Life on the Oregon Agricultural College campus during Linus Pauling’s sophomore year started off with one primary focus: World War I. As a result, Greek life activities and other traditional social excursions were temporarily suspended by the U.S. War Department as their ideals were deemed to be “incompatible” with those espoused by programs like the Student Army Training Corps. Ever vigilant, OAC students found their way around some of these restrictions by participating in planned informal gatherings. Greek life was not reinstated until late fall, after the war’s conclusion, and social planning committees did not return until late winter term.

Despite the war pulling away many of the school’s athletes for service, OAC still fielded teams through all three terms.
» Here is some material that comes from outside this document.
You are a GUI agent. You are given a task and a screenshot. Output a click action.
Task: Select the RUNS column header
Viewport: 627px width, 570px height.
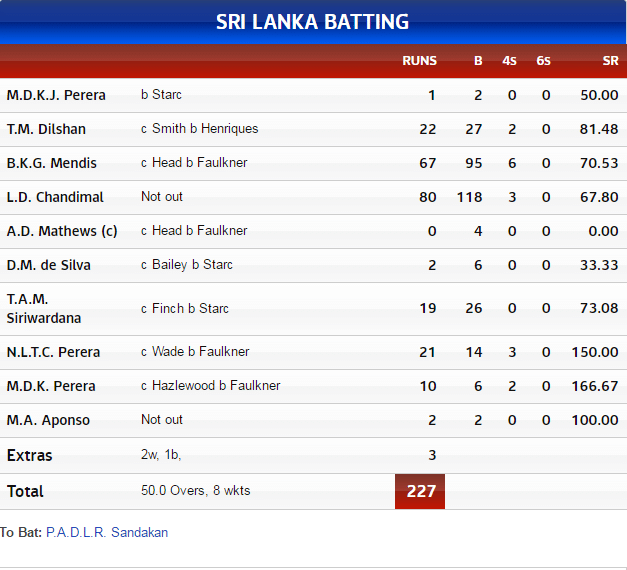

Sports offered students a distraction from the realities of war and gave them a common point of focus to rally behind. In fall, football games began shortly after school started with the first contest of the season taking place on Saturday, October 12, 1918. As the term moved forward, several games were cancelled on account of the influenza epidemic and the season ended on a disappointing note with a 13-6 Civil War loss to Oregon in Eugene. Illness hampered the basketball team as well and their schedule on a down note with two additional losses to the rival Ducks, described as the “Lemon Yellow men” in the class yearbook.

Women’s athletics were also popular on the OAC campus. Though the war effort led to the cancellation of the the hockey and tennis seasons, OAC’s ladies completed intercollegiately in swimming and intramurally in basketball and soccer. Nearly 300 students turned out to participate in basketball, the women’s sport with the longest history at OAC.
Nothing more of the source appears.